▶ [The problem]: Keep the pictures out of the copy and repeat the records exactly.

▶ [Items from a dataset]:
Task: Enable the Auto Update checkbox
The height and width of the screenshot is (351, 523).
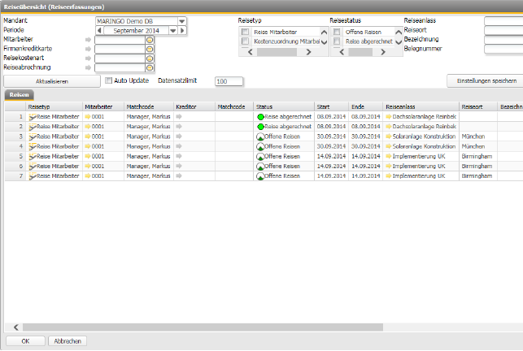Action: (109, 81)
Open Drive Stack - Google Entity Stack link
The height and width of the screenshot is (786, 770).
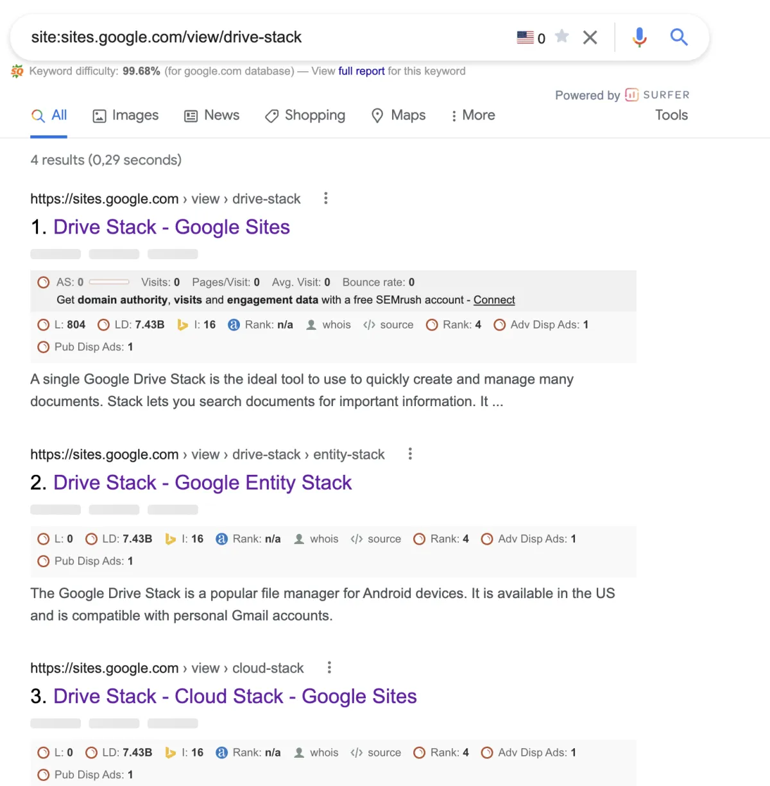point(202,483)
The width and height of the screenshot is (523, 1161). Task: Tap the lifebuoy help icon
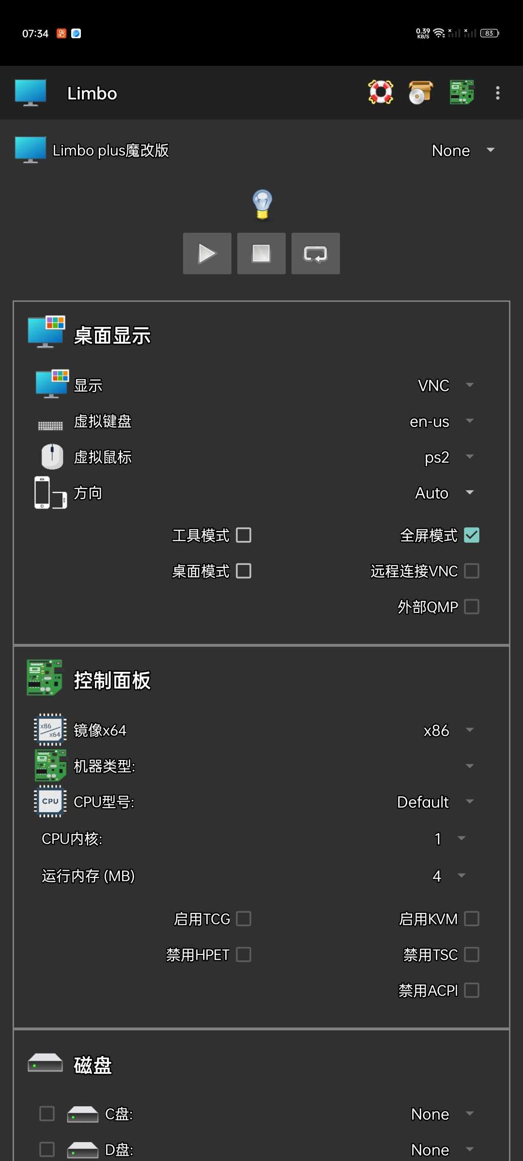coord(381,92)
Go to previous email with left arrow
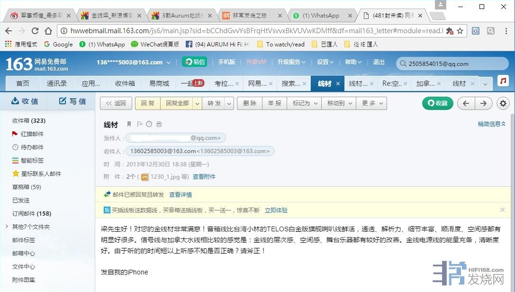This screenshot has height=292, width=515. click(466, 103)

▶ [Worked solution]:
Task: Enable the Auto Update checkbox
The height and width of the screenshot is (351, 523).
Action: (109, 81)
Open Drive Stack - Google Entity Stack link
The height and width of the screenshot is (786, 770).
point(202,483)
The width and height of the screenshot is (523, 1161). Task: Tap the lifebuoy help icon
coord(381,92)
Go to previous email with left arrow
This screenshot has height=292, width=515. click(466, 103)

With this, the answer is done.